(Entries shown begins)
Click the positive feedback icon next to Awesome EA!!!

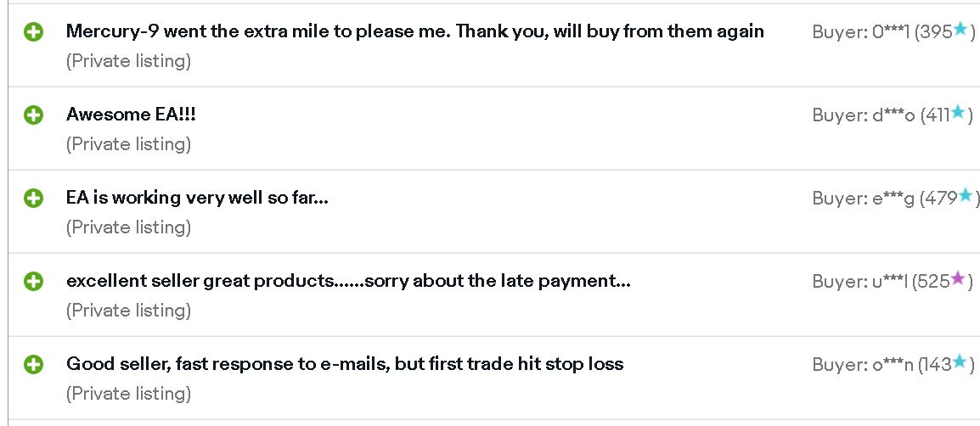tap(33, 115)
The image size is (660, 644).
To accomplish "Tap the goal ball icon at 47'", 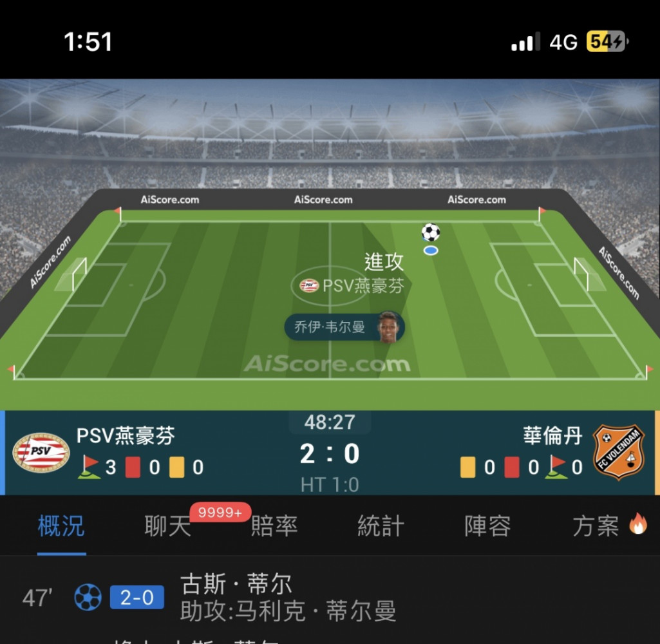I will [88, 597].
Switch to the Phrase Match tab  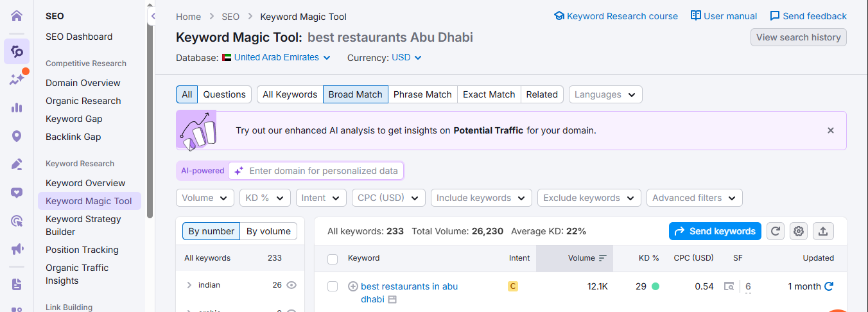[x=422, y=94]
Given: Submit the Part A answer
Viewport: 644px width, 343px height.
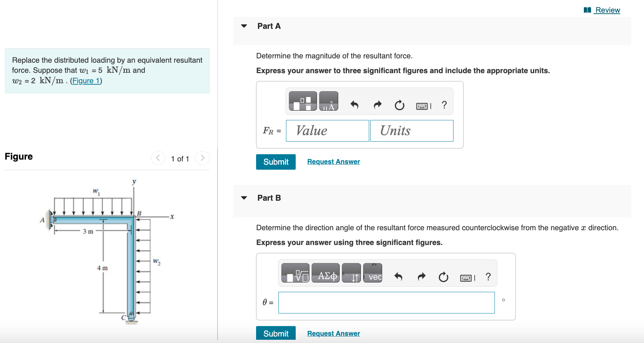Looking at the screenshot, I should click(x=276, y=162).
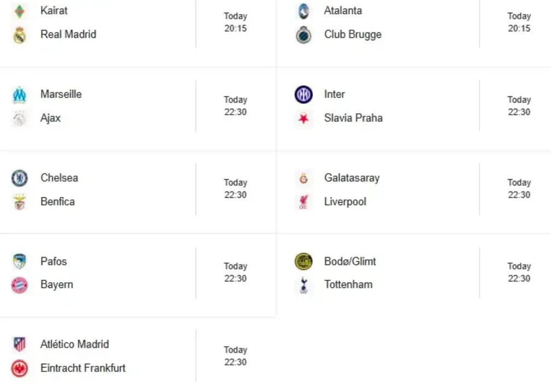Select the Liverpool team crest
The image size is (551, 392).
click(x=303, y=202)
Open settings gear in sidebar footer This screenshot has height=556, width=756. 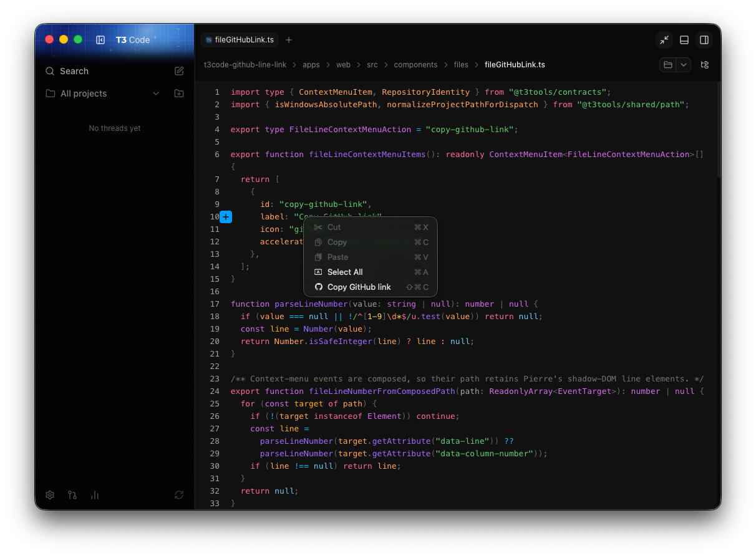(x=50, y=495)
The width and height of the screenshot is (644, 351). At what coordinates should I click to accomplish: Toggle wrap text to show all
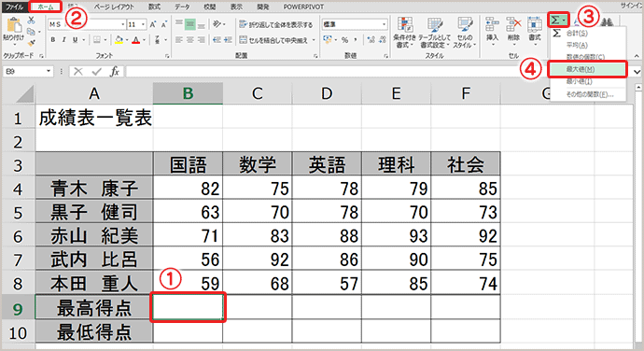pyautogui.click(x=276, y=24)
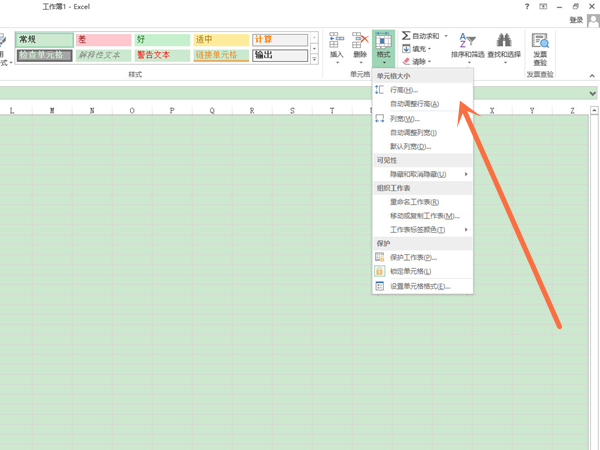Select Row Height (行高) menu item

pos(404,90)
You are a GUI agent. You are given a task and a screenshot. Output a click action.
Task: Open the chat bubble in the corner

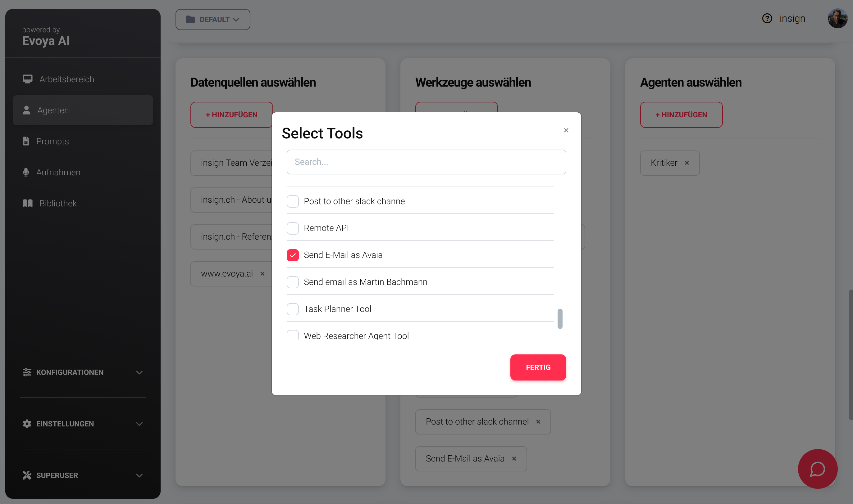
(Entries shown ends)
▸ **Requirement**: Leave out every picture, and write out exactly the lines from the one with "The width and" through the end of the records above, both ends included.

▸ **Response below**:
The width and height of the screenshot is (644, 351). At what coordinates should I click to accomplish: Toggle wrap text to show all
pyautogui.click(x=276, y=24)
Select Row Height (行高) menu item

pos(404,90)
You are a GUI agent. You are given a task and a screenshot. Output a click action.
Task: Open the chat bubble in the corner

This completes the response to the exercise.